Wenn Klischees wanken: Keine Spontanbader in der Romandie
Auch rund um den Dutchtub war am Samstag und Sonntag ständig Hochbetrieb – besonders, wenn sich ein Showbader in der Wanne räkelte. Leider waren kaum Besucher der Ausstellung so spontan, um sich selbst ein Bad zu gönnen. Und das, obwohl mein Bruder noch eilends drei Bikinis und drei Badehosen gekauft hatte (die ganze Box mit den Badekleidern und Frottiertüchern war in der Ostschweiz vergessen gegangen) und die Umkleidekabine bereit stand.

Darum blieb auch der hochwertige Schampus von Veuve Cliquot, der am Sonntag gar eisgekühlt auf die erste Spontan-Baderin wartete, ungeöffnet. Denn mein Helfer Timo und ich begnügten uns mit einem weit proletarischeren Getränk, allgemein auch als Bier bekannt. Ich begnügte mich mit einem kleinen Bier, da ich schliesslich noch den Mietwagen mit Anhänger, Badewanne und allem Gepäck zurück in die Ostschweiz chauffrieren musste.

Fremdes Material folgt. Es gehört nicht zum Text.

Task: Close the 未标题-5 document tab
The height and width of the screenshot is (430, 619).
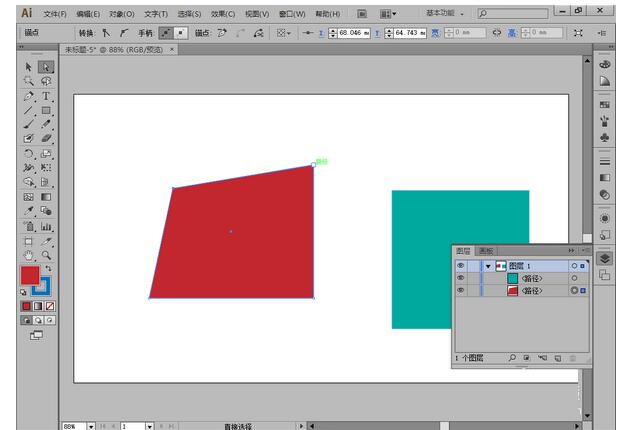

Der inoffizielle Fahrplan: Messe-Schluss 18 Uhr, Lausanne ab 19:20, Bern an 20:45, Bern ab 20:55 Uhr (Timo abgesetzt, Diesel zum Läng-Gangbang-Sparpreis getankt), Frauenfeld an 23 Uhr (Anhänger abkuppeln, Mietwagen leer räumen und volltanken), Mietwagen in Felben abgeben 23:45 Uhr, letzter Zug nach Winterthur um 0:11 Uhr, wieder zu Hause um 0:40 Uhr. Es waren wahrlich lange Tage... und auf dem Bakfiets kann man auch blitzschnell unterwegs sein - wenn es denn sein muss.